La liste de réveil qui a sauvé notre mariage
Quand mon mari Derrick m’a demandé une liste détaillée de choses à faire pour m’occuper de notre fille, j’ai été stupéfaite, mais j’ai accepté avec une nuance.

La frustration de tout faire seule pendant qu’il restait inactif s’était accumulée depuis trop longtemps.
Ce matin-là, alors qu’il parcourait les pages du canapé et que je jonglais avec les soins d’Amelia, quelque chose en moi a craqué. J’ai décidé que s’il voulait des instructions, je lui donnerais une liste qu’il n’oublierait jamais.
La liste que je lui ai tendue n’était pas une blague : elle détaillait tout, des changements de couches aux dépôts à la garderie, en passant par les repas, les siestes et les jeux.
Il lut ligne après ligne, réalisant à quel point il tenait tout pour acquis depuis la naissance d’Amelia. Mais ce fut le dernier point qui le stoppa net : « Dernière tâche : payer la pension alimentaire. »

Ses mains se figèrent, et je vis son visage pâlir à mesure que le message s’imprégnait. Je lui expliquai calmement que j’écrirais des listes pour un coparent, pas pour un mari refusant de se comporter comme tel.
Ce soir-là, quelque chose a basculé. Nous avons enfin eu une vraie conversation, pas seulement sur les tâches ménagères, mais aussi sur nos sentiments, nos peurs et nos échecs.

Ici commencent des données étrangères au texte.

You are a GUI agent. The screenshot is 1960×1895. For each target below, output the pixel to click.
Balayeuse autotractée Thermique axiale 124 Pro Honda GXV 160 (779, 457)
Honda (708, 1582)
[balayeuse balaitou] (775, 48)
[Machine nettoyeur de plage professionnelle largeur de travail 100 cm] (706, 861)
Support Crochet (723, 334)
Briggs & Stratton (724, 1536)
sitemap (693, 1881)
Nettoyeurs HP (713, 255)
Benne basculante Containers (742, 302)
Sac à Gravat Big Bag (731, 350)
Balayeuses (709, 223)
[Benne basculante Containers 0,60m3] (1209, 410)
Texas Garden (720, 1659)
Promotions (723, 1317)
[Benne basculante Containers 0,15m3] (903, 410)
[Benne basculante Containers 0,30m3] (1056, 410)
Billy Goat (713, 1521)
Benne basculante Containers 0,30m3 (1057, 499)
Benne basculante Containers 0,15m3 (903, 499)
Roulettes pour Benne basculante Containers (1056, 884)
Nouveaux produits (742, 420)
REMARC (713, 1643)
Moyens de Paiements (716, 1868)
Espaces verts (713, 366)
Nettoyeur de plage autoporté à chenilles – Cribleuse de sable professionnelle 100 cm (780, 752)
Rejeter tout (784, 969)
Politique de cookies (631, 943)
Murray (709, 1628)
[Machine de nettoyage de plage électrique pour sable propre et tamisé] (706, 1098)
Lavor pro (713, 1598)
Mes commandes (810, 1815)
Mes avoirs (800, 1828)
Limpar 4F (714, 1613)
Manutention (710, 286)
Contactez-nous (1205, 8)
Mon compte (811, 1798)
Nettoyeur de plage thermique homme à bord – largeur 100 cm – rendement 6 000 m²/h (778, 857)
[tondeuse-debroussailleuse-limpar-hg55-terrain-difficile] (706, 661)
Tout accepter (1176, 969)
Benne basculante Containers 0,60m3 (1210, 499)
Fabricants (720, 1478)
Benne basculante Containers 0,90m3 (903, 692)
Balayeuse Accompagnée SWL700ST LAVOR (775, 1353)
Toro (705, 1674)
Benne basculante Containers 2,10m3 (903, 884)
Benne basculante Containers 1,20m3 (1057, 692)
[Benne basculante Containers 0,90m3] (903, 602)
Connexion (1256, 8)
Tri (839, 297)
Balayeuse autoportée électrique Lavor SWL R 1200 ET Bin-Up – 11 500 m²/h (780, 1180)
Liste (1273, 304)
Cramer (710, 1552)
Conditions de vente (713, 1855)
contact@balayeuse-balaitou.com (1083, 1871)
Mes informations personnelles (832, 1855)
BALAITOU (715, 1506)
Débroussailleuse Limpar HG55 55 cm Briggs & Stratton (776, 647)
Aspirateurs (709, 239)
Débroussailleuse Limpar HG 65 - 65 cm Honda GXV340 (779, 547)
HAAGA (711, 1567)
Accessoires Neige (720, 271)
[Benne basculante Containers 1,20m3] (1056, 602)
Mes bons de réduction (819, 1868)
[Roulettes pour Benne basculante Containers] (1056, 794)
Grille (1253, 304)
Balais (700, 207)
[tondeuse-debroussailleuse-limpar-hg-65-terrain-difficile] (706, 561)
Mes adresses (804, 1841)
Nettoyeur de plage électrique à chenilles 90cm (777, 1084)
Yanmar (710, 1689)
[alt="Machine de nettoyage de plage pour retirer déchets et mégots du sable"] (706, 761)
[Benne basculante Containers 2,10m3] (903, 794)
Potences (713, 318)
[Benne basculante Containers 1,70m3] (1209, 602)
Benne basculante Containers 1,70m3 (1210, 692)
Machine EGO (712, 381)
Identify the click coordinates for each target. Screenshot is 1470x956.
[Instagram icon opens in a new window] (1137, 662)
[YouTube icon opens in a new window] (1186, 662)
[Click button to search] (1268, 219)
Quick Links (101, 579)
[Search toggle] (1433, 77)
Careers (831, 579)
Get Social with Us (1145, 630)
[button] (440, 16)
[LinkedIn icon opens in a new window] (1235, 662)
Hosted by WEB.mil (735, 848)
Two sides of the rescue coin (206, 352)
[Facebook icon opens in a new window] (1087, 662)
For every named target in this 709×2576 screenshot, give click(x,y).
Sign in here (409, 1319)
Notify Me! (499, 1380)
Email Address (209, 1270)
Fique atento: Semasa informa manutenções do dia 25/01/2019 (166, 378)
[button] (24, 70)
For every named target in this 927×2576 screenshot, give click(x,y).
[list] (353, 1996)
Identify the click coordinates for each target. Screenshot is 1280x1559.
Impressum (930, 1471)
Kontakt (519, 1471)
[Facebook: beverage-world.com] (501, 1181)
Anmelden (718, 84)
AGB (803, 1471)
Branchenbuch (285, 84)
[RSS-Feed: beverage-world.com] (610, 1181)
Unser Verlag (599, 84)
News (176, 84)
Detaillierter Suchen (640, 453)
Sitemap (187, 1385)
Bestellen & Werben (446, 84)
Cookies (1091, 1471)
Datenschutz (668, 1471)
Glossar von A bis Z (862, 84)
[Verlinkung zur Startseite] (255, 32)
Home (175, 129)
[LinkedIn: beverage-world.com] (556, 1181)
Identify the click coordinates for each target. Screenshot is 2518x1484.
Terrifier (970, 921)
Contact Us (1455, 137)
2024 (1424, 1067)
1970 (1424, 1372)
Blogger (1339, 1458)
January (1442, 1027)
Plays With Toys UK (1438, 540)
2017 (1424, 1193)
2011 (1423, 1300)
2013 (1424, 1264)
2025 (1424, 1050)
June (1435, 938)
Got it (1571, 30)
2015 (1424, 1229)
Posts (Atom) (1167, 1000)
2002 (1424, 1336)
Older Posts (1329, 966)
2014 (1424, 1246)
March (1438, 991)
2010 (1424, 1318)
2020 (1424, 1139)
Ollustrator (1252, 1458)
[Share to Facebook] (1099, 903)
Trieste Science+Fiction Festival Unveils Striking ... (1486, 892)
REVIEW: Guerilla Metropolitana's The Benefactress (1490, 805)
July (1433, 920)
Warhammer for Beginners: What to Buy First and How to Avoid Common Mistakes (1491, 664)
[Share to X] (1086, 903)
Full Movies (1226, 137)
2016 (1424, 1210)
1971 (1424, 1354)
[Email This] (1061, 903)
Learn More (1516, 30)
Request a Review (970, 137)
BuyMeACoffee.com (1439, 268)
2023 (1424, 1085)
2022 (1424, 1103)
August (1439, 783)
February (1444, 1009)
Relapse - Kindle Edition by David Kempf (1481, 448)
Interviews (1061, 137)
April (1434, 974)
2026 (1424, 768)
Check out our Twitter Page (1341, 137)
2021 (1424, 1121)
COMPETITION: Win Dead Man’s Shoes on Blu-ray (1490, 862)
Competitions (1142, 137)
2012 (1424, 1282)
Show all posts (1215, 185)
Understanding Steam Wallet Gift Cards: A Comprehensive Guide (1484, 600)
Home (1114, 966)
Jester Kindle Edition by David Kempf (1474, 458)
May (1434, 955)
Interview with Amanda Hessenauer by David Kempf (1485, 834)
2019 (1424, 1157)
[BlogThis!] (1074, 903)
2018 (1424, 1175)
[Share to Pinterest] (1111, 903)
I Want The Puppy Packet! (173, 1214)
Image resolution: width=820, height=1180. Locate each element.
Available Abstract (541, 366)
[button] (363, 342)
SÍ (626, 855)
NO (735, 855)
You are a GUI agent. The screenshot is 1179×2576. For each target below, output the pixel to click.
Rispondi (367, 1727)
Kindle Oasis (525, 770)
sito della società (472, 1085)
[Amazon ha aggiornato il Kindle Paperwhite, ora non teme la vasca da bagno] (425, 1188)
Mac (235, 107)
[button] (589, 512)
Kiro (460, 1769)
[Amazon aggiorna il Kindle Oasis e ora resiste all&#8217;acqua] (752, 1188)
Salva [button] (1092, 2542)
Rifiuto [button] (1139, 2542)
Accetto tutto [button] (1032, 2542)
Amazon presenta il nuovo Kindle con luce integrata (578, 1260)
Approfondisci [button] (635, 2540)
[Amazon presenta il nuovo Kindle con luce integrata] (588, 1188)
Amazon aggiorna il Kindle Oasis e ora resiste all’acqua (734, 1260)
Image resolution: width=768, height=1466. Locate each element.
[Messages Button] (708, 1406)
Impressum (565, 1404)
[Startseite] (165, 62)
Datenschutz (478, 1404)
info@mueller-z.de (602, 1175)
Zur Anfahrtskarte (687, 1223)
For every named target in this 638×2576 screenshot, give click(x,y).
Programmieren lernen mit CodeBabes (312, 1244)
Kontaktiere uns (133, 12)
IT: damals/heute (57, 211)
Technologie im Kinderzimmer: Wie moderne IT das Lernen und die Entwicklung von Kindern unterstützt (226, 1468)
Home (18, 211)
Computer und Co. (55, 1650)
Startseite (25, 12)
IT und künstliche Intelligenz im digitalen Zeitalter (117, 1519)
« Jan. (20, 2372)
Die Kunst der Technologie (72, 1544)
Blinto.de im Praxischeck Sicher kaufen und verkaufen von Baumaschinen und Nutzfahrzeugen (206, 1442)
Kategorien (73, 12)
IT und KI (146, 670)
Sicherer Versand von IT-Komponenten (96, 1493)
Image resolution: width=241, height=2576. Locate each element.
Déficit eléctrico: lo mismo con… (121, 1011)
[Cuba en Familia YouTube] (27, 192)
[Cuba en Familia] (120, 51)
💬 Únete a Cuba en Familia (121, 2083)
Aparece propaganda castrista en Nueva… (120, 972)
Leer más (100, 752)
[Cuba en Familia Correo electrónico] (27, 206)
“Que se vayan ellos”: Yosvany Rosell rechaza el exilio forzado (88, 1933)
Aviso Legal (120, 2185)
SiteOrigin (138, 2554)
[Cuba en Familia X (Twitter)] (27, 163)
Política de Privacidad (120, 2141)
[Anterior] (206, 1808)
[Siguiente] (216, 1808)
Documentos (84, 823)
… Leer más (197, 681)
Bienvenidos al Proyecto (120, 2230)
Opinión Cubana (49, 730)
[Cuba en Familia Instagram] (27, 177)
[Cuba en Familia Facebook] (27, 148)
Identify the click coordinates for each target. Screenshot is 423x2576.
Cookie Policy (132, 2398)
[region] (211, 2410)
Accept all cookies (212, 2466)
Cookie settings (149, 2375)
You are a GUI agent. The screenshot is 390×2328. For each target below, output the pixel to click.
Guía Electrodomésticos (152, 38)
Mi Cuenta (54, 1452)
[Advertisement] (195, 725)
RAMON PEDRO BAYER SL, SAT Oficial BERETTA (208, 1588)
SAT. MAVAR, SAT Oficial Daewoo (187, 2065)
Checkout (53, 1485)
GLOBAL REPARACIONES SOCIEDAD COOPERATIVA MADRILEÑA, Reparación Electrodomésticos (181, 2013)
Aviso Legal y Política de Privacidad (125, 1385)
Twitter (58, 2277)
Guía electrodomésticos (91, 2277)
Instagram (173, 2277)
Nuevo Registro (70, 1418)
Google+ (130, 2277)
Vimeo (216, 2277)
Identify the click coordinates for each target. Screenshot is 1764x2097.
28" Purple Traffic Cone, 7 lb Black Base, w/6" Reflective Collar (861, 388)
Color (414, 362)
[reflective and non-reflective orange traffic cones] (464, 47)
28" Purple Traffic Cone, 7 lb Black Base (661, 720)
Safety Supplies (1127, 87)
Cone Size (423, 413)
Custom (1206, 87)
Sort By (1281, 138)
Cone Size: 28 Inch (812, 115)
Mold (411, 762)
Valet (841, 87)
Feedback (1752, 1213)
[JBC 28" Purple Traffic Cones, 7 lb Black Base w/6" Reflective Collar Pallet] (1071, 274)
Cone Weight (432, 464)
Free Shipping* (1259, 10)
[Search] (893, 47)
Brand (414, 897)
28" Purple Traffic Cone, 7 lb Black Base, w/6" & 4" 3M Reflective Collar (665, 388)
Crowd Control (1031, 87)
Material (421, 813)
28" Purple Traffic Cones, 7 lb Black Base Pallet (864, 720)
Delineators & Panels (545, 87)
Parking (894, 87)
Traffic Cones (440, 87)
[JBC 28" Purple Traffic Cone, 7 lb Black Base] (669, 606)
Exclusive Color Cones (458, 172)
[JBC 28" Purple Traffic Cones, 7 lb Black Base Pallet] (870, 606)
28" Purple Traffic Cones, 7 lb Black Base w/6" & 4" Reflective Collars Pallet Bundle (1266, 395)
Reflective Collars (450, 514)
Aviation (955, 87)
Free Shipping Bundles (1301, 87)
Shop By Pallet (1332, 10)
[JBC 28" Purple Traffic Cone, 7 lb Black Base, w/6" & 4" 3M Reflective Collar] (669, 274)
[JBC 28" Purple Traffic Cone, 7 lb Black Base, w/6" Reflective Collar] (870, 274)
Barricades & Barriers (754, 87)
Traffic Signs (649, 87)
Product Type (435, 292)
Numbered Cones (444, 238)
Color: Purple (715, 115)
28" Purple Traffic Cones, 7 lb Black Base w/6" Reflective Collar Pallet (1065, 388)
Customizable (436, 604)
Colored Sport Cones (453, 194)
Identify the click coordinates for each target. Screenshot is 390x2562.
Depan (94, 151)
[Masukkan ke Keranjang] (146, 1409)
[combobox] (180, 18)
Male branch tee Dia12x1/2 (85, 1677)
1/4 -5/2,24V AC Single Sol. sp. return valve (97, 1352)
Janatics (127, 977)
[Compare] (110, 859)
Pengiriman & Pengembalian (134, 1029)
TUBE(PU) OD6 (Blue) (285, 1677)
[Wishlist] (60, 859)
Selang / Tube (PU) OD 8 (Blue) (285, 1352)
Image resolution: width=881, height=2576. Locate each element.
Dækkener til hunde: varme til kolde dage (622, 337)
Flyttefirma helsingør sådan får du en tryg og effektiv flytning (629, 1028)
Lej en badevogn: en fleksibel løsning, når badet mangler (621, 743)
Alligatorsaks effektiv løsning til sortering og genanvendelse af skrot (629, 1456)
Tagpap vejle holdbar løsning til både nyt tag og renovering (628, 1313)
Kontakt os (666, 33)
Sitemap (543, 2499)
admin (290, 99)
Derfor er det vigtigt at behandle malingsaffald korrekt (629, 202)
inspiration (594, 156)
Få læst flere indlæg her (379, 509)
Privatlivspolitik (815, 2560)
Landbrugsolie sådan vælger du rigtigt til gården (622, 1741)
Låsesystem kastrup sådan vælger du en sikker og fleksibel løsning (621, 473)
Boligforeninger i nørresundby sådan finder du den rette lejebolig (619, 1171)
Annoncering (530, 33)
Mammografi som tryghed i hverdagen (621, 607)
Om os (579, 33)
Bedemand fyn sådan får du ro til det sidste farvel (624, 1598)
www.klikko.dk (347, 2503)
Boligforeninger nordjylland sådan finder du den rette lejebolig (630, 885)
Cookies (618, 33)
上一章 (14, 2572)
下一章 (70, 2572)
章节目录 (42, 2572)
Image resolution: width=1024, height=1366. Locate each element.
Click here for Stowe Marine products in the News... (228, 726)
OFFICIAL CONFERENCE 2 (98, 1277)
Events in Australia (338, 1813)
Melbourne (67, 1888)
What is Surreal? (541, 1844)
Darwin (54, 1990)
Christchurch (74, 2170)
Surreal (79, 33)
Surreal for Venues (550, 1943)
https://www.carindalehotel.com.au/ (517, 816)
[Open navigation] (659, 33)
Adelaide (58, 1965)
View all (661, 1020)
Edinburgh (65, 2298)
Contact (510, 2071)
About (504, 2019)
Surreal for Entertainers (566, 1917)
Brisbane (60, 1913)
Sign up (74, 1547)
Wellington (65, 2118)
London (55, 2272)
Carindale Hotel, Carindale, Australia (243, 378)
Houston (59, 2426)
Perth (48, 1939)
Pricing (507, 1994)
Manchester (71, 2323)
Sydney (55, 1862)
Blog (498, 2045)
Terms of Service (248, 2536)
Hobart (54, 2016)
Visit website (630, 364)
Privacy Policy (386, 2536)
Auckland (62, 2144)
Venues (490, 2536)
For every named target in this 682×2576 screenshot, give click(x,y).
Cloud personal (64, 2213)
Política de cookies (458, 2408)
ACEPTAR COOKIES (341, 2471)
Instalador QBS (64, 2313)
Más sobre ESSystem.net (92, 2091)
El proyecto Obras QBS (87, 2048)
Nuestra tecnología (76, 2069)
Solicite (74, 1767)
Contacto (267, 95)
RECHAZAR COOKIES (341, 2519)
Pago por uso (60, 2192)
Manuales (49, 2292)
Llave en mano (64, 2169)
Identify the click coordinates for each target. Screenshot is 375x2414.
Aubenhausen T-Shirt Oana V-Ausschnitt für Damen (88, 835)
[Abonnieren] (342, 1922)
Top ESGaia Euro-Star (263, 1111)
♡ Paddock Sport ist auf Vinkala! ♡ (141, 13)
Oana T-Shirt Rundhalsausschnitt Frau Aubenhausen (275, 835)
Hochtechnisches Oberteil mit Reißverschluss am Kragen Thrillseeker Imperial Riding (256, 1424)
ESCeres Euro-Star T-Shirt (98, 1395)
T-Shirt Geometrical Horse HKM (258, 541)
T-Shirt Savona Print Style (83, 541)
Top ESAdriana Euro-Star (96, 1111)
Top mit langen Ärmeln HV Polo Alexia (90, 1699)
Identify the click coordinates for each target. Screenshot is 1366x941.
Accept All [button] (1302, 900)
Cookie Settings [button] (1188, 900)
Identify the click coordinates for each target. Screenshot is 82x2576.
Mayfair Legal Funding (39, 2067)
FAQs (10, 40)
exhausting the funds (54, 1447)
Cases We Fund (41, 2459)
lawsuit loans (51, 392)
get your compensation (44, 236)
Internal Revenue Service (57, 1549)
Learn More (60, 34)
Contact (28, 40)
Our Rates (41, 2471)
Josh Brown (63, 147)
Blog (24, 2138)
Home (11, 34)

Derrick a admis qu’il était dépassé, qu’il ne savait pas comment aider et qu’il avait peur de faire des erreurs en tant que père.
Je lui ai dit que j’en avais simplement assez de tout porter seul et d’être pris pour acquis. Ce moment d’amour dur a brisé le mur entre nous et, pour la première fois, il m’a vraiment écouté.
Depuis, Derrick a changé. Il se réveille pour les tétées, prépare le sac de crèche d’Amelia et passe du temps avec elle sans qu’on lui demande quoi que ce soit.

Il a même créé une « Journée Père-Fille » hebdomadaire pour créer des liens avec elle à sa façon. Cette liste de choses à faire, censée lui donner une leçon, s’est transformée en un signal d’alarme dont nous avions tous les deux besoin.
Notre foyer est plus équilibré maintenant, non pas grâce à une liste, mais parce que nous avons enfin choisi de partager ensemble le poids de la parentalité.